Осваивая новое мастерство, ты становишься иностранцем. Американки, доросшие до уровня учителей икебаны, получают японские имена: Кошо, Кикухо, Йюсуй. Нашу учительницу, японку из Токио, зовут Сохо Сакай. Имя «Сохо» ей дали в Японии при получении титула «мастер».

Переехав в шестидесятых годах в Калифорнию, Сохо узнала, что растение, называющееся в Японии «Сохо», в Америке носит имя калифорнийского церциса. Таким образом, приобретенное еще в Японии имя предопределило вектор ее путешествий.

Когда Сохо поручили вести в США телевизионное шоу, посвященное икебане, ее принудили надеть кимоно и притвориться, что она не знает английский. Ее языковая непроницаемость, ее инородность повышали в глазах телезрителей уровень ее мастерства.
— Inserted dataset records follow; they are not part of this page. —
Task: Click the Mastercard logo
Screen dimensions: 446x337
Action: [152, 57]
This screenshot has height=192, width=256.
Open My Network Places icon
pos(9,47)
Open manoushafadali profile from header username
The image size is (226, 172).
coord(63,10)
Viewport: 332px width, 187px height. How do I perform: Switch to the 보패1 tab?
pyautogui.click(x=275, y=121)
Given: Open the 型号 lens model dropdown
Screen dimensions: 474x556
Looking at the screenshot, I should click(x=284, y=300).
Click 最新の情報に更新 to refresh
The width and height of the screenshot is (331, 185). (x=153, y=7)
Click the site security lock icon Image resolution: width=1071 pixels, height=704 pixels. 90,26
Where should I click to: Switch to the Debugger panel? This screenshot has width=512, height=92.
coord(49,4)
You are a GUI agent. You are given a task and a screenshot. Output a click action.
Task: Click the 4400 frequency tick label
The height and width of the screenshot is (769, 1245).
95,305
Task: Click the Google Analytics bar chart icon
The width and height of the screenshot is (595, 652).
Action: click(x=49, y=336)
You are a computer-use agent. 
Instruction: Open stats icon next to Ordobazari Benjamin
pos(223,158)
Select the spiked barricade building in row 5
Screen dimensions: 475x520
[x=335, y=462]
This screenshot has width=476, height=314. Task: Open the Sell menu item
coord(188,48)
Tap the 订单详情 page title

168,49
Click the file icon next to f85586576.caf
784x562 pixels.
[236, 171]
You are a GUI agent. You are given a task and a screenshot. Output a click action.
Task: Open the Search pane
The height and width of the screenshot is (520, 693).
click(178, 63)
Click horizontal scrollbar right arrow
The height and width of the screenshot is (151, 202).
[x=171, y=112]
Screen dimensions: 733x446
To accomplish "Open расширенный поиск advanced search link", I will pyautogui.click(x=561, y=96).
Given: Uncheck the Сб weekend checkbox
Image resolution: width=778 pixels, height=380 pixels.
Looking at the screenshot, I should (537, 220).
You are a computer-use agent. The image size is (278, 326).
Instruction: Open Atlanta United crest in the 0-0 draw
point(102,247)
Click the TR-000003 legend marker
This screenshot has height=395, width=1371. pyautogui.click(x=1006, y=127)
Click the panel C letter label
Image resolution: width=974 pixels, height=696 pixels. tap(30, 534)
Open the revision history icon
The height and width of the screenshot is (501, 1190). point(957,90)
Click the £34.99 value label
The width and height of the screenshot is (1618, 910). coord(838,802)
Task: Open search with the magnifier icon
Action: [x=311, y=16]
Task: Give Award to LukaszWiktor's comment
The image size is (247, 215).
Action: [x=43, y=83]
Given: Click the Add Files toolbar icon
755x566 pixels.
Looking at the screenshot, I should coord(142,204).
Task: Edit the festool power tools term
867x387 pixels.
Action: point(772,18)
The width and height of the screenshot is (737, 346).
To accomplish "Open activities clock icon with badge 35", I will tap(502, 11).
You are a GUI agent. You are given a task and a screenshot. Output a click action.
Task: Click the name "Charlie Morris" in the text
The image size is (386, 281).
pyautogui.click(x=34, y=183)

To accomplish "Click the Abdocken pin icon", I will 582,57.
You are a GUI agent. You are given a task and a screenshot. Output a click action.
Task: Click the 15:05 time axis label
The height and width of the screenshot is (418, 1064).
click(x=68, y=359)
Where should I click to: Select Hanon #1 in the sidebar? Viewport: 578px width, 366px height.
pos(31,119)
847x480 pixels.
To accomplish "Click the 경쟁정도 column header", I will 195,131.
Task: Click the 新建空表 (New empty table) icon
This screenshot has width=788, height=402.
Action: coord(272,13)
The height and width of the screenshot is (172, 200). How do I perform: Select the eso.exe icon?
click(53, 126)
В одном случае иностранность может стать плюсом, в другом же ее нужно любыми путями изъять. Сразу же после 11 сентября торговцы-мусульмане, живущие в США, принялись вывешивать в окнах своих магазинов американские флаги.

Ты становишься своим, встав под чужой флаг.

Были ли объяснения Сохо Сакай утрачены в переводе с японского на английский язык? Вряд ли, — ведь икебану советуют изучать иностранцам: слова не нужны, достаточно просто смотреть. Кстати, по поводу фильма Софии Копполы «Трудности перевода» Сохо сказала: «обязательно посмотрите, там — икебана и Токио!»